UNCTAD Secretary General Supachai Panitchpakdi urges change of course
UNCTAD Secretary General Supachai Panitchpakdi urges change of course

The United Nations' economic think-tank UNCTAD has said the pursuit of austerity measures and deficit cuts is pushing the world economy towards disaster in a misguided attempt to please global financial markets.

Its "Post-crisis policy challenges in the world economy" report savaged US and European economic policies and called for wage increases, stricter regulation of financial markets, including a return to a system of managed exchange rates, and a conscious break with market-led thinking.

"The message here is very pragmatic: we need to reverse our course quickly," said UNCTAD Secretary General Supachai Panitchpakdi.

Supachai, a former head of the World Trade Organisation, said the policy response to the crisis, with an emphasis on budgetary tightening, was misconceived and inept.

The report's lead author Heiner Flassbeck said the global economic situation was extremely dangerous and, without more stimulus, a decade of stagnation was the best-case scenario.

The current policies were a disaster, said Flassbeck, head of the globalisation and development strategies division at the UN Conference on Trade and Development, and a former deputy finance minister in Germany.

"If interests rates everywhere are zero, and if governments stick to the policy of not only keeping fiscal deficits where they are but retrenching, cutting public expenditure, then we will end up in permanent recession," he said.

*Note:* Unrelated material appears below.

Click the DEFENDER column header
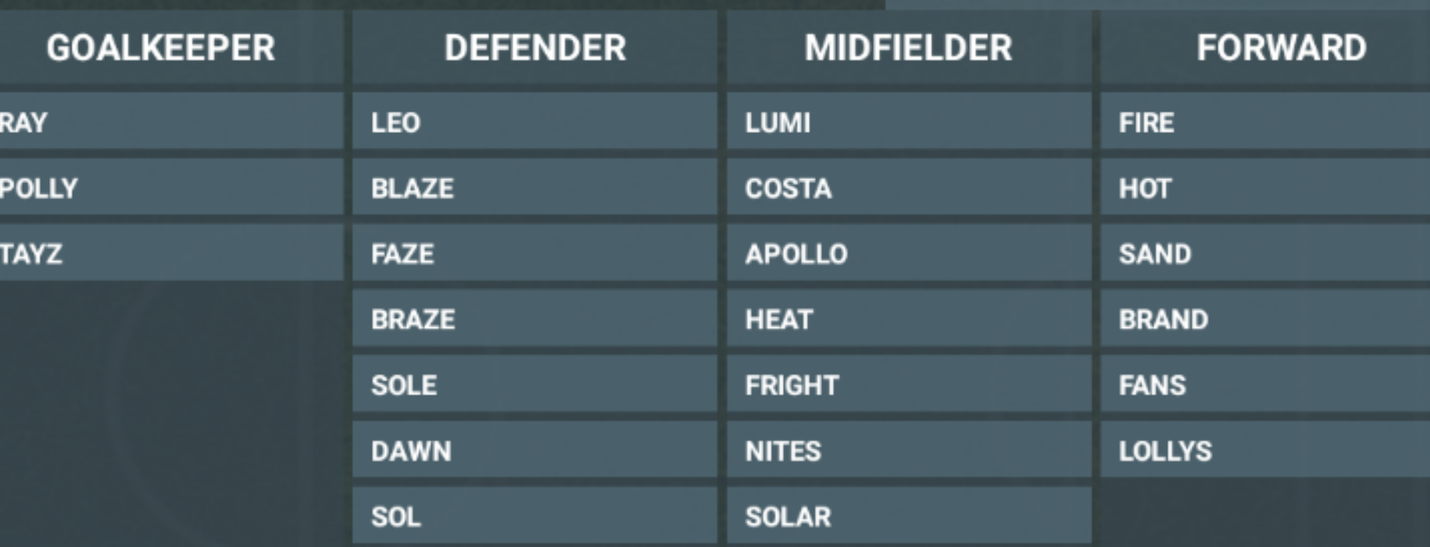1430x547 pixels. click(x=535, y=48)
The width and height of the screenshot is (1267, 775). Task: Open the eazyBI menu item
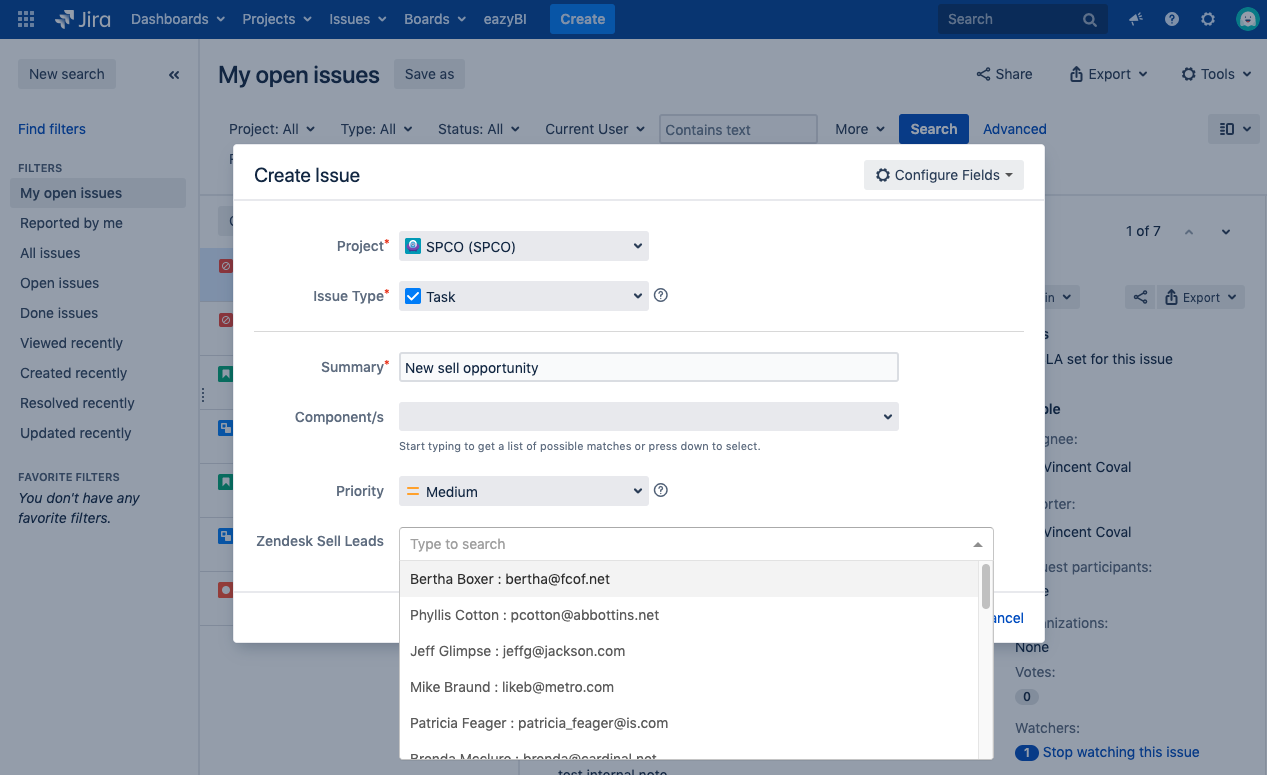(505, 19)
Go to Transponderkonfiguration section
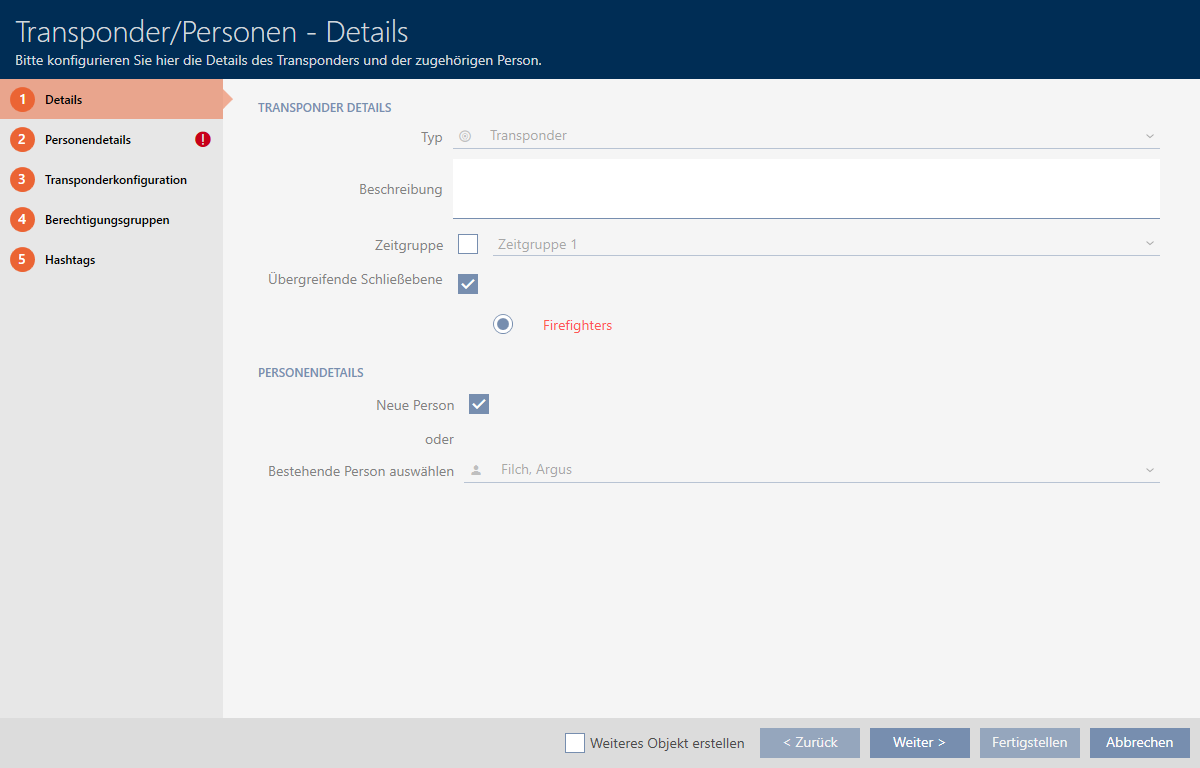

"Unemployment depends very much on demand. And if you have no demand then you need government to step in with a huge programme for stimulating the economy," he said.

Flassbeck said the recovery from the financial crisis was not only jobless, which was to be expected, but it was also "wageless", with Americans, Japanese and Europeans expecting their incomes to stagnate.

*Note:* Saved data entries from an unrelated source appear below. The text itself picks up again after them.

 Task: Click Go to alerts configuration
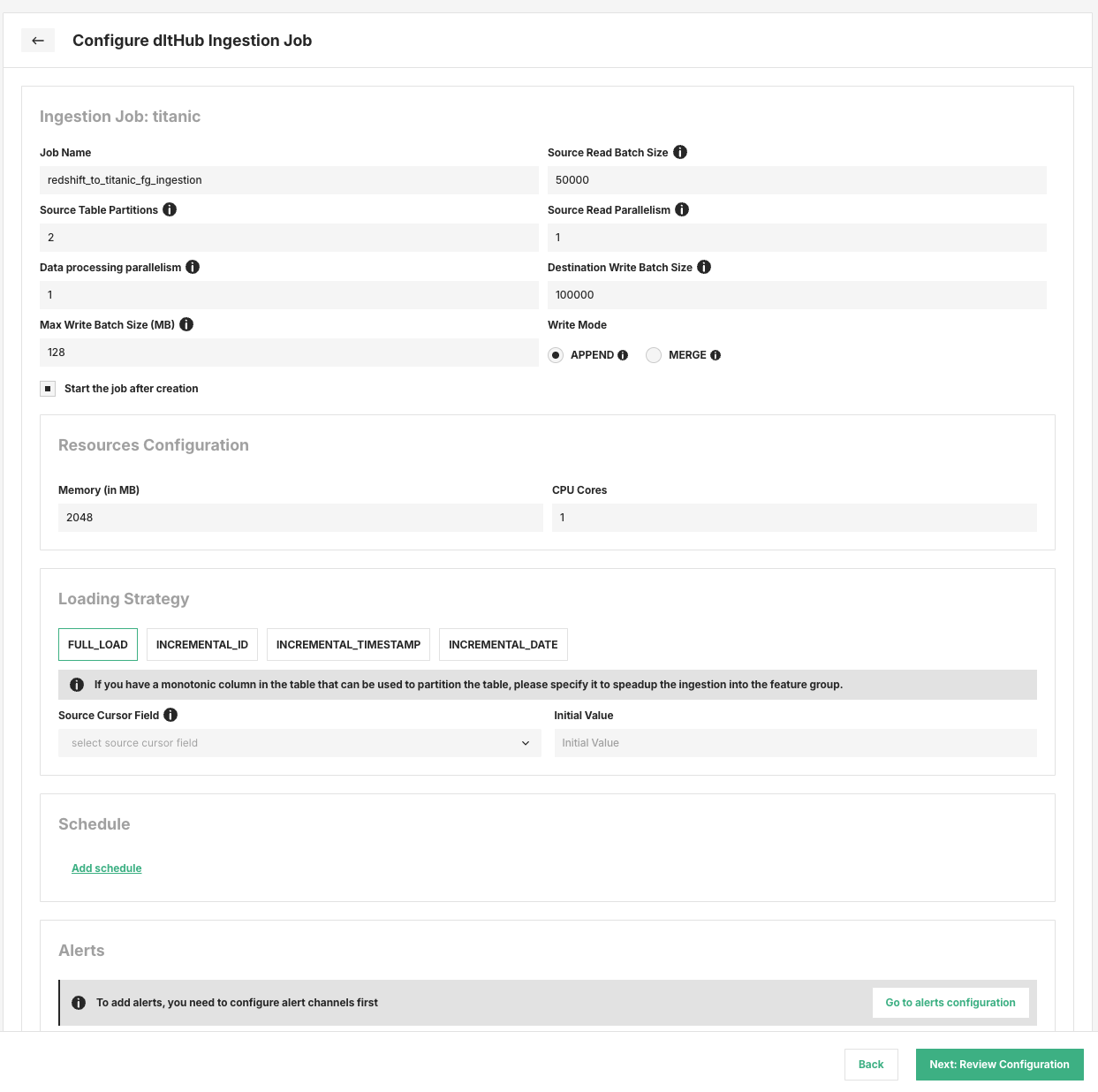click(950, 1002)
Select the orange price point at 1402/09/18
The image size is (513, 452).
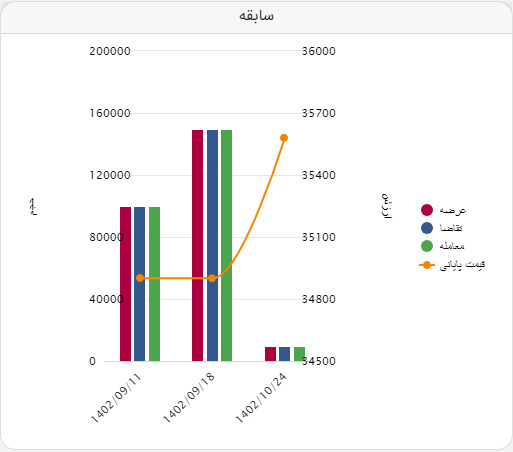pos(212,278)
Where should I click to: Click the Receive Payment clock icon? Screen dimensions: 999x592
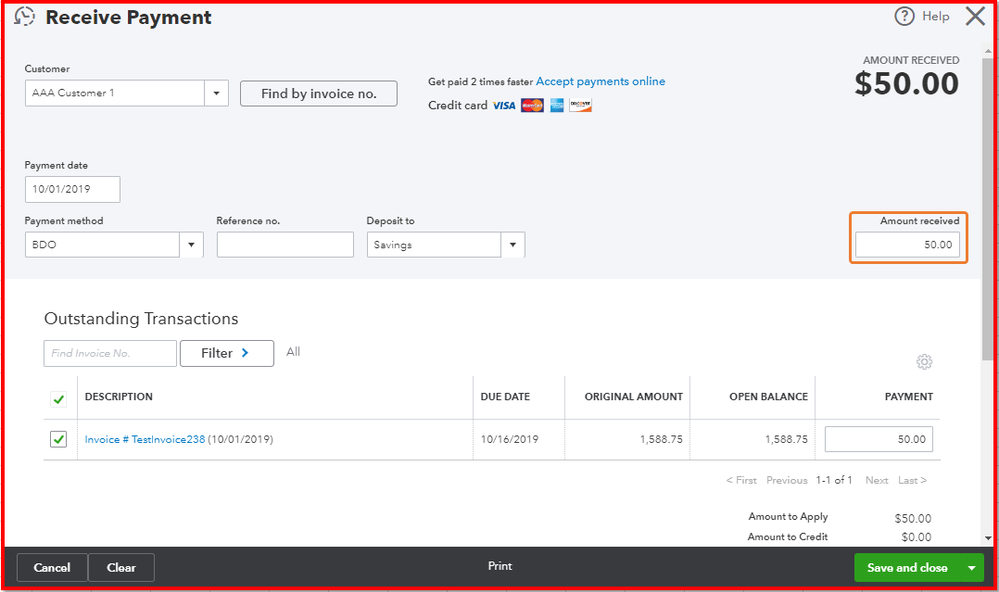pos(24,16)
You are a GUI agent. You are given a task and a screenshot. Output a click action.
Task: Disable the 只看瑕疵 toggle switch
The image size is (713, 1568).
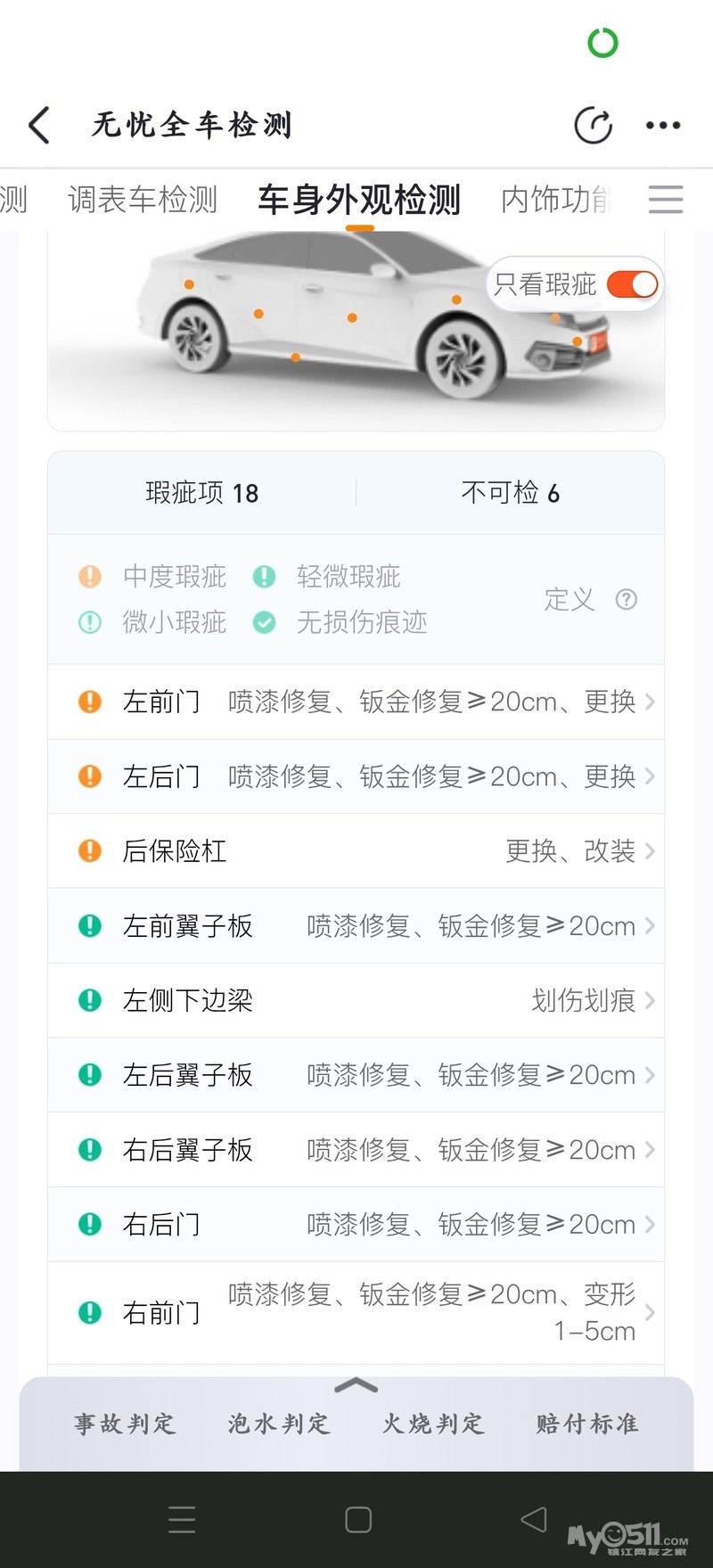coord(632,284)
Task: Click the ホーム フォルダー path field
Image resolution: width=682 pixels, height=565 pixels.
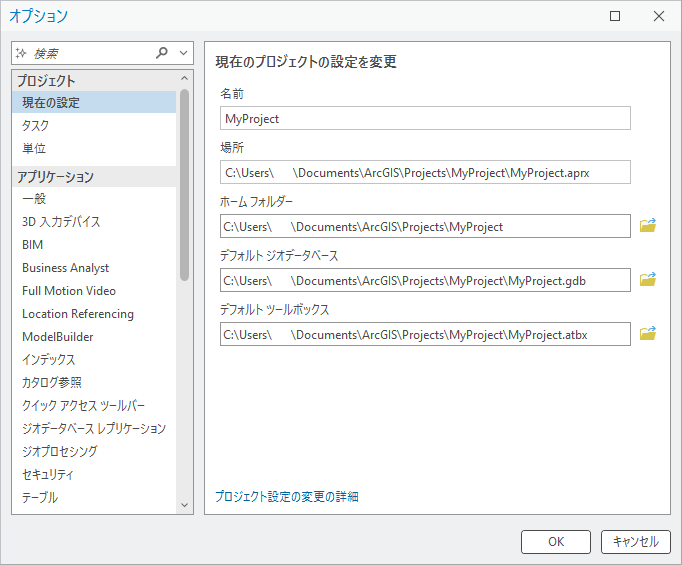Action: point(425,226)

In its last report a year ago, UNCTAD said a premature removal of stimulus policies might cause a deflationary spiral with slumps in growth and employment around the world.

Flassbeck said that even if things went well, global economic growth would slow to about 1.5% in 2012, less than half the UN forecast of 3.1% growth for this year.

The report put much of the blame for the crisis on deregulation of financial markets, which it said invited destabilising "herd behaviour" by speculators, and allowed an over-concentration of banking activities.

"What we've seen in the past and we never learn is that countries seem to have excessive belief in the financial markets. And we've seen time and again that financial markets are not very sound in their judgement," said Supachai.

Flassbeck said the herd mentality was evident whenever equity markets and commodity markets all lurch in tandem on the same day, an effect that could not conceivably be caused by real swings in demand. But the world was ignoring it, he said.

"If the G20 negotiations were not confidential I would tell you that it's ignored even there," he said.

A November summit of the 20 biggest economies would reach "extremely weak" conclusions on tackling the crisis and would underestimate the influence of financial markets, he said.

The UN report said the world should introduce a system of rules-based floating exchange rates, which would kill off distorting "carry trades" in which investors borrow currencies with low interest rates to buy higher-yielding currencies.

The system would be based on divergences between the consumer prices or interest rates applicable to different currencies, and unlike the defunct Bretton Woods system, it would cater for continual adjustments in exchange rates.